Hardness deals with scratch resistance, tensile strength deals with crush resistance. How hard the coating/anodizing is determines hardness, and what material the body is made of determines tensile strength.
Anodizing aluminum improves scratch resistance because the process dramatically increases the hardness on the very surface of the flashlight. But this doesn't affect tensile strength at all, the same amount of weight vs un-anodized will still deform the body.
Surefire uses a quality alloy of aluminum machined to a thick/heavy gauge, with Mil-Spec hard anodizing; this is a bang-for-the-buck combo - excellent crush and scratch resistance at a very modest price point.
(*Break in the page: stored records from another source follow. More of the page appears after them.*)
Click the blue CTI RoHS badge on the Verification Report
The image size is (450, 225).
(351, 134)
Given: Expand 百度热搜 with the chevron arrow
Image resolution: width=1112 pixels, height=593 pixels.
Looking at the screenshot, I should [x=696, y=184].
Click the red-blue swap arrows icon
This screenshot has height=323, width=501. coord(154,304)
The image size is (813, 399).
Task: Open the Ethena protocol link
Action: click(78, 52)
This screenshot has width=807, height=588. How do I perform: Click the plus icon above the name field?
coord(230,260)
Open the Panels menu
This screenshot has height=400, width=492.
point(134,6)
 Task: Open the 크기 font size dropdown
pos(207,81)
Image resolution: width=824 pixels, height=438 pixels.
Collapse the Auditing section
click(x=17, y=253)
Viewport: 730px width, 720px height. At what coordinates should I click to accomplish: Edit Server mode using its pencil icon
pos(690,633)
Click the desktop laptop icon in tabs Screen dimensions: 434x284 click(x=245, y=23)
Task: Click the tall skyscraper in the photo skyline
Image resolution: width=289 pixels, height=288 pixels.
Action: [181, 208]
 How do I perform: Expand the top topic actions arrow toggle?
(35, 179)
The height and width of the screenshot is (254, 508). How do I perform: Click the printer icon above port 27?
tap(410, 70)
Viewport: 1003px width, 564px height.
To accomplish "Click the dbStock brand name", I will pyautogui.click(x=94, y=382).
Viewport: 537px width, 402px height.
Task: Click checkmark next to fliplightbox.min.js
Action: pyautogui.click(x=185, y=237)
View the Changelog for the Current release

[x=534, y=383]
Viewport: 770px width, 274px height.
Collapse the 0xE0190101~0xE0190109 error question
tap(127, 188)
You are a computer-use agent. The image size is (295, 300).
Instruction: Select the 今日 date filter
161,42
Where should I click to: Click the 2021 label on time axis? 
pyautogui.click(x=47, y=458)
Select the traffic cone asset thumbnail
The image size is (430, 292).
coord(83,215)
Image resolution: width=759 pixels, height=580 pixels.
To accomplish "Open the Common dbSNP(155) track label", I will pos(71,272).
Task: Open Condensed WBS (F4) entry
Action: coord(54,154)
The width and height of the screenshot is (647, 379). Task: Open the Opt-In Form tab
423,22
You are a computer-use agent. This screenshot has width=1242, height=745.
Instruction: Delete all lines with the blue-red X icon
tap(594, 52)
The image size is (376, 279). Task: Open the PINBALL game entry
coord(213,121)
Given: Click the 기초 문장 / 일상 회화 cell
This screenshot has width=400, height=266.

There are body materials that are more crush resistant, but they're notably more expensive, just as there are anodizing coatings that are harder and also much more pricey.
Most cheaper lights use a lesser aluminum alloy cut to a thinner gauge, and softer types of anodizing. These lights will scratch much more easily, and will deform under much less weight compared to a quality light.
For our flashlight purposes, titanium and stainless steel are at the high-end of crush resistance, while AlTiN and TiCN coatings are as hard-coated as metal can be made. Note that many titanium light users prefer no coating at all - while these lights scratch more easily, any nick can simply be buffed out, as opposed to a scratch in anodizing which sticks out like a sore thumb and is there forever.